In accordance with this invention, a plurality of lighted circuit breakers B are shown in FIG. 1 mounted on aircraft control panel 10 of aircraft 12. Conveniently, the head of each plunger is marked with a numeral indicating the maximum amperage of the circuit and the circuit breaker for a two amp circuit is shown in the extended or open condition indicating that this circuit is malfunctioning. The complete circuit breaker, as best seen in FIG. 2, includes a plunger P extending through a collar C into a housing H which has first and second halves 14 and 16 interconnected by a plurality of screws or rivets 18. Extending from the end of the housing H opposite plunger P are first and second load leads 20 and 22, as well as a ground lead 24.
Turning to FIG. 3, it can be seen that the plunger is slideably receivable in collar C which has an outwardly extending neck 26 from which the head 28 of the plunger extends and a peripheral flange 30 abutting the end of housing H, as well as a depending cylindrical support 31, held by housing halves 14 and 16. The plunger includes a body 32 extending through an internal bore 34 in collar C and is urged outwardly by a coil spring 36 positioned in a counterbore 38. The inner or interior end of plunger P is in the form of a sleeve 40 having a pair of oppositely spaced openings 42 through which locking balls 44 can pass to lock plunger P in a retracted position, as will be more fully described below. Advantageously, locking balls 44 bear against the conical surface 45 of spool 46 located within sleeve 40, as shown. Cylindrical support 31 of collar C has a first counterbore 48 and a second counterbore 50 against whose side walls locking balls 44 rest when the plunger is in retracted position. It will be noted that the conical surface 45 of spool 46 and the edge of counterbore 48 cause the locking balls 44 to engage the surfaces of second counterbore 50 so that the plunger cannot move upwardly under the influence of coilspring 36. A shaft 52 extends from the inner or lower end of spool 46 and has an end 54 of reduced cross section for slideably receiving lock support 56 which has a central aperture 58 receivable over the end 54 of shaft 52. Lock support 56 is normally urged inwardly by coil spring 60 surrounding shaft 52, and extending between lock support 56 and the inner end of spool 46, as shown. The lock support 56 is held in the raised position shown in FIG. 3, compressing spring 60, by a pair of support arms 62 which engage a peripheral flange 64 formed in lock support 56. The opposite end of the support arms are attached to the outer ends of bi-metal strip 66.

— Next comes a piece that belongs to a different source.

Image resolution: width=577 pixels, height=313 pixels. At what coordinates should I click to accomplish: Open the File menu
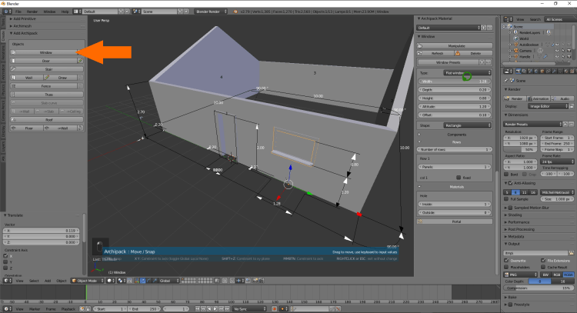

The bi-metal strip has contact 68 and 70 which respectively engage contact 72 of lead 20 and contact 74 of lead 22. Conveniently, the bi-metal strip is mounted on a support base 76 having a central opening 78 which receives a nib 80 on spring retaining cup 82. Within cup 82 is a coil spring 84 which tends to urge bi-metal strip 66 upwardly. However, it is held in the lower position shown in FIG. 4 by the pressure of support arms 62 engaging flange 64.
When an overload condition occurs in the main circuit, the additional current will cause bi-metal strip 66 to bow as best seen in FIG. 9 until support arms 62 are moved outwardly so as to clear flange 64. Upon this occurance, spring 60 will force lock support 56 toward bi-metal strip 66 and against split ring stop 86. Also, spool 46 will move inwardly within sleeve 40 so that locking balls 44 can move toward the center.
Thereupon, spring 36 forces plunger P outwardly until locking balls 44 strike the end of counterbore 48. The bi-metal strip will now be pushed upwardly against stop 88, conveniently molded in the housing, by spring 84 to break the circuit through leads 20 and 22, all as seen in FIG. 10.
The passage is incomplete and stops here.